Given task: Copy each of the following rows verbatim, character for character, from first to last.

Supplied data:

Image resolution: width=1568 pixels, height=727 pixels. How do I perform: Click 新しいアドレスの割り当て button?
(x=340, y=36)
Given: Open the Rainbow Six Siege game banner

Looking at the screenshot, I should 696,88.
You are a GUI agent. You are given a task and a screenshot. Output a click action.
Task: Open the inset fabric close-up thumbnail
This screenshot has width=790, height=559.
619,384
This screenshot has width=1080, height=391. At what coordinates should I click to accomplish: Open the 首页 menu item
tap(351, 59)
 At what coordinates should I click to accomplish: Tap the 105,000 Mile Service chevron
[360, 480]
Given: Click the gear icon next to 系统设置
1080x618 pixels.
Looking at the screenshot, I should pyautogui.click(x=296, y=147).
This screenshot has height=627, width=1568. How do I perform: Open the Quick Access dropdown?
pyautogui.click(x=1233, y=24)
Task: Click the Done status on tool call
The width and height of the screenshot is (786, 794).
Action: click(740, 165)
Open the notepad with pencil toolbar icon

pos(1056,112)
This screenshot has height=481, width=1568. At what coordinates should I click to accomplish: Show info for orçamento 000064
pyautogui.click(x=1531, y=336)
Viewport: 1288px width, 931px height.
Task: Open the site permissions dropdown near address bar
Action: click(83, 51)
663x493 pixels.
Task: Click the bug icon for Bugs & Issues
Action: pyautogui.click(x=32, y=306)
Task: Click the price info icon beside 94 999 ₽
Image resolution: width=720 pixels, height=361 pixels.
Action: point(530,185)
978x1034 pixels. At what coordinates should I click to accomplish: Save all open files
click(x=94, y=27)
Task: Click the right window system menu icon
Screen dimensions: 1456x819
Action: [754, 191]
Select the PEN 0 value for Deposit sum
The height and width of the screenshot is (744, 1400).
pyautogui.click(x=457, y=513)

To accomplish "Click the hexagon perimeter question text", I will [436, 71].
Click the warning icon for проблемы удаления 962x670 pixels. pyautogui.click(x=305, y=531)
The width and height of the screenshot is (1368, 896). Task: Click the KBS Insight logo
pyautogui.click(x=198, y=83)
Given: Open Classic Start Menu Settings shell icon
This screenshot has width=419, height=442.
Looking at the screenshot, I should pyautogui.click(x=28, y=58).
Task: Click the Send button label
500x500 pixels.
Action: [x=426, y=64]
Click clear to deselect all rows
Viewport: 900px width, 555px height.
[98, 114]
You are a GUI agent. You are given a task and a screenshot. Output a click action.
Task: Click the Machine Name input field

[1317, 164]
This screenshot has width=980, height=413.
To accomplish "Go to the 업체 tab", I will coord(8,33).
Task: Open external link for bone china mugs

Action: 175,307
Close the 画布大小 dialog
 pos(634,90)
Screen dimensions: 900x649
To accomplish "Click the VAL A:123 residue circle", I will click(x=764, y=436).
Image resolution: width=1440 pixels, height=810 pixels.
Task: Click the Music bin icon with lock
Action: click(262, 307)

Answer in full:
Image resolution: width=1568 pixels, height=727 pixels. How do I perform: Click 新しいアドレスの割り当て button?
(x=340, y=36)
Given: Open the Rainbow Six Siege game banner

Looking at the screenshot, I should 696,88.
You are a GUI agent. You are given a task and a screenshot. Output a click action.
Task: Open the inset fabric close-up thumbnail
This screenshot has width=790, height=559.
619,384
This screenshot has width=1080, height=391. At what coordinates should I click to accomplish: Open the 首页 menu item
tap(351, 59)
 At what coordinates should I click to accomplish: Tap the 105,000 Mile Service chevron
[360, 480]
Given: Click the gear icon next to 系统设置
1080x618 pixels.
Looking at the screenshot, I should pyautogui.click(x=296, y=147).
This screenshot has height=627, width=1568. How do I perform: Open the Quick Access dropdown?
pyautogui.click(x=1233, y=24)
Task: Click the Done status on tool call
The width and height of the screenshot is (786, 794).
Action: click(740, 165)
Open the notepad with pencil toolbar icon

pos(1056,112)
This screenshot has height=481, width=1568. At what coordinates should I click to accomplish: Show info for orçamento 000064
pyautogui.click(x=1531, y=336)
Viewport: 1288px width, 931px height.
Task: Open the site permissions dropdown near address bar
Action: click(83, 51)
663x493 pixels.
Task: Click the bug icon for Bugs & Issues
Action: pyautogui.click(x=32, y=306)
Task: Click the price info icon beside 94 999 ₽
Image resolution: width=720 pixels, height=361 pixels.
Action: point(530,185)
978x1034 pixels. At what coordinates should I click to accomplish: Save all open files
click(x=94, y=27)
Task: Click the right window system menu icon
Screen dimensions: 1456x819
Action: [754, 191]
Select the PEN 0 value for Deposit sum
The height and width of the screenshot is (744, 1400).
pyautogui.click(x=457, y=513)

To accomplish "Click the hexagon perimeter question text", I will [436, 71].
Click the warning icon for проблемы удаления 962x670 pixels. pyautogui.click(x=305, y=531)
The width and height of the screenshot is (1368, 896). Task: Click the KBS Insight logo
pyautogui.click(x=198, y=83)
Given: Open Classic Start Menu Settings shell icon
This screenshot has width=419, height=442.
Looking at the screenshot, I should pyautogui.click(x=28, y=58).
Task: Click the Send button label
500x500 pixels.
Action: [x=426, y=64]
Click clear to deselect all rows
Viewport: 900px width, 555px height.
[98, 114]
You are a GUI agent. You are given a task and a screenshot. Output a click action.
Task: Click the Machine Name input field

[1317, 164]
This screenshot has width=980, height=413.
To accomplish "Go to the 업체 tab", I will coord(8,33).
Task: Open external link for bone china mugs

Action: 175,307
Close the 画布大小 dialog
 pos(634,90)
Screen dimensions: 900x649
To accomplish "Click the VAL A:123 residue circle", I will click(x=764, y=436).
Image resolution: width=1440 pixels, height=810 pixels.
Task: Click the Music bin icon with lock
Action: click(262, 307)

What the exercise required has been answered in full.